# Your objective
Copy the lines from the one with "You are a computer-use agent. This" to the one with "The image size is (610, 335).", swapping "Type tool" for "Text tool" and leaving everything else as it is.

— Begin Data to use —

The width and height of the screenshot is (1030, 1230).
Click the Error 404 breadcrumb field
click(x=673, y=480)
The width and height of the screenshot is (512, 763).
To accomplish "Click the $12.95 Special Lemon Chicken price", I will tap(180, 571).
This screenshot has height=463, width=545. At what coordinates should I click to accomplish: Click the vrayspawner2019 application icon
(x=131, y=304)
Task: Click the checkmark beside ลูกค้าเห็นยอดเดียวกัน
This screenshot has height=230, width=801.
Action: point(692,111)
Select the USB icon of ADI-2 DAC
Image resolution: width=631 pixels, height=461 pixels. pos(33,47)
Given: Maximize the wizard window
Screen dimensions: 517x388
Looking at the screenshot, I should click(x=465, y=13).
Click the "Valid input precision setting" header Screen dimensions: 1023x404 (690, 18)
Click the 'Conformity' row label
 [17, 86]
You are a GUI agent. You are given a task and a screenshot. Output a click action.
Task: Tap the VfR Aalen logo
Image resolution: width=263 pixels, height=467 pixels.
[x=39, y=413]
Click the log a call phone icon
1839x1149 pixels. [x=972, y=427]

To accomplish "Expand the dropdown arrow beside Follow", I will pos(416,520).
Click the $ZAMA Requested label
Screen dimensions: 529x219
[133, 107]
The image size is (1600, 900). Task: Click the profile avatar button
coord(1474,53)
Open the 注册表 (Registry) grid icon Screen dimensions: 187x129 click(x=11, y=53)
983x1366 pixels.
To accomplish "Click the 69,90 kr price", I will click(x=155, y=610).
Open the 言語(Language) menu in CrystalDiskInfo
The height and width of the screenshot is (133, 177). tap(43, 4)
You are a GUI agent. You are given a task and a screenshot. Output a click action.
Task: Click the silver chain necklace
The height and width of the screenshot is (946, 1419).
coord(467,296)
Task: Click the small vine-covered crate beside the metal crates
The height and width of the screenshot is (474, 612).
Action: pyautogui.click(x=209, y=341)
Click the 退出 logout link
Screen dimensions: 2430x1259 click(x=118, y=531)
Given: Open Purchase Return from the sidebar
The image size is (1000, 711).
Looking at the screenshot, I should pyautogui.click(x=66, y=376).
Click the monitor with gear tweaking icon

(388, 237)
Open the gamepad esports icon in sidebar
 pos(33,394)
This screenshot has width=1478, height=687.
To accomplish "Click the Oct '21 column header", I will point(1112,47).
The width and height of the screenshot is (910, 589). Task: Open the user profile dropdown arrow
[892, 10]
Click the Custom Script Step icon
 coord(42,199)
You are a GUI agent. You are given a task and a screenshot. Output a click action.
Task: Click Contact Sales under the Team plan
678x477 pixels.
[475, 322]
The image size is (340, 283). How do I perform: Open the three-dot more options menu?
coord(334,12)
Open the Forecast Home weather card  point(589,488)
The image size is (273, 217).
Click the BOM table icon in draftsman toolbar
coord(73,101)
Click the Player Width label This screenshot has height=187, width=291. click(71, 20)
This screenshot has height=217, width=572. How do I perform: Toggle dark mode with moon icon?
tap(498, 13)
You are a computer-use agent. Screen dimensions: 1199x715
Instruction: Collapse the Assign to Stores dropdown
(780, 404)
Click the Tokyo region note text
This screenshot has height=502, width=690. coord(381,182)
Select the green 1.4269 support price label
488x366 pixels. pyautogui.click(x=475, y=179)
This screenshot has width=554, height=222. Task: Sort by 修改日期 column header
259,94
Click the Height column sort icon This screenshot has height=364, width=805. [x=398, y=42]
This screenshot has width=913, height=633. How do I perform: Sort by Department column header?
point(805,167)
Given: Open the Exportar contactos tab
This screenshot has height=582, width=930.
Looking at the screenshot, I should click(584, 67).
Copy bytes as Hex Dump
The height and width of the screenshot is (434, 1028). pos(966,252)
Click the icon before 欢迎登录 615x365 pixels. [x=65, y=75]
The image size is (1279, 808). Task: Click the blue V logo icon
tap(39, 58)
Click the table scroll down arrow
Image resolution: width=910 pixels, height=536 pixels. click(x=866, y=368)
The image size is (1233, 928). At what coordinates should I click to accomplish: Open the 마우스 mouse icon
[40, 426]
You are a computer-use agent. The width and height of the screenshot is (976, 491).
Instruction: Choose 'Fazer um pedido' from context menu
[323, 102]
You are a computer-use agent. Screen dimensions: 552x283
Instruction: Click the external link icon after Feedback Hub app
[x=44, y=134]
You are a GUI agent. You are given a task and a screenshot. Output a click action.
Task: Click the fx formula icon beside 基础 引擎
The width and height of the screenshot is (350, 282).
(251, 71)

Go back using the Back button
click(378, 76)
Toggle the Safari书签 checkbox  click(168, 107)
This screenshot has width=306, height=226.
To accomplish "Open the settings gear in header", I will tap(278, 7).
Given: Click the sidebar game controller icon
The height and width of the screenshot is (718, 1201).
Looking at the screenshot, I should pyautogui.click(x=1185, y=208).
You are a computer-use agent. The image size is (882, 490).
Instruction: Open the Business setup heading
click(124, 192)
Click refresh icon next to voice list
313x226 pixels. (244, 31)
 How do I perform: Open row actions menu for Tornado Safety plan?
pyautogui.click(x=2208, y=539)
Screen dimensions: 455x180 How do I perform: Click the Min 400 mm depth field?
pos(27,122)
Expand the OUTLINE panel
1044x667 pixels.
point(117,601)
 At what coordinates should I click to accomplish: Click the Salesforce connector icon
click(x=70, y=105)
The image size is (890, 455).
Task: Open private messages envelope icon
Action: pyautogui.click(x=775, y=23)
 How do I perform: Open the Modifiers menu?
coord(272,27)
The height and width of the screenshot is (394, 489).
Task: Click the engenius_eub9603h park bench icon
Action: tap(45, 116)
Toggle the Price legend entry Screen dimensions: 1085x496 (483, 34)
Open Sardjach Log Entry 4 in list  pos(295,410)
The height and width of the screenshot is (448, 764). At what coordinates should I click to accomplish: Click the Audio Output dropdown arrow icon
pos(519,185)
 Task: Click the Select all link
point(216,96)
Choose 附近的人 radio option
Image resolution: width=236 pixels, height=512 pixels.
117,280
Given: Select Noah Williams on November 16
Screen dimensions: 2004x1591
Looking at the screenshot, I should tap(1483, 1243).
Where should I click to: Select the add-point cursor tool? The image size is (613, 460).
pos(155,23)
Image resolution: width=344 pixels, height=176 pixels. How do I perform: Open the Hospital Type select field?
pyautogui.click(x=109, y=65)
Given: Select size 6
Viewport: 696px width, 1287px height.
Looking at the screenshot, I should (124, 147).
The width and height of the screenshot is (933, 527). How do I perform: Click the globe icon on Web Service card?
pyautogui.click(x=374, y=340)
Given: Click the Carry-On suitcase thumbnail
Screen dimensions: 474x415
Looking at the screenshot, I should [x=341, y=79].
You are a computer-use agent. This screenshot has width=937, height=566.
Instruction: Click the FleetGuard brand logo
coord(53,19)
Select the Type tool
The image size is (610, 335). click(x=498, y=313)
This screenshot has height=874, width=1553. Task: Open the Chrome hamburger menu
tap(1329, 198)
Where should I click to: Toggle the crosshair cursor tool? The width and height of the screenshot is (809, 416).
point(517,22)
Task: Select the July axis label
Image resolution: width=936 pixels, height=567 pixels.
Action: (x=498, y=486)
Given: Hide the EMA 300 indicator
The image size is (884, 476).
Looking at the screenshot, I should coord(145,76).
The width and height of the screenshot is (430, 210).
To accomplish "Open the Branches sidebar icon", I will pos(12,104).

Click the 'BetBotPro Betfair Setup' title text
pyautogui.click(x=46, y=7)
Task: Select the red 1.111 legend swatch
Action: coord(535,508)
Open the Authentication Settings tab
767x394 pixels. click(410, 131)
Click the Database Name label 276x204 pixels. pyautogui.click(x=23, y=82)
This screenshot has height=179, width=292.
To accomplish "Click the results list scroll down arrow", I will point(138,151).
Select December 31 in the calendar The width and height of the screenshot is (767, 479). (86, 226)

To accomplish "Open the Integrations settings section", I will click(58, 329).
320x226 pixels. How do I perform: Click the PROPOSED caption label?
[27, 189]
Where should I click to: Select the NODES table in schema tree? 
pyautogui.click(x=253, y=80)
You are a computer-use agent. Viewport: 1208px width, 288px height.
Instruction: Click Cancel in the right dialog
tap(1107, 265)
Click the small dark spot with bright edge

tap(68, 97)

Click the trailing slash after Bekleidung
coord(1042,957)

— End Data to use —

# Finished answer
You are a computer-use agent. This screenshot has width=937, height=566.
Instruction: Click the FleetGuard brand logo
coord(53,19)
Select the Text tool
The image size is (610, 335). click(x=498, y=313)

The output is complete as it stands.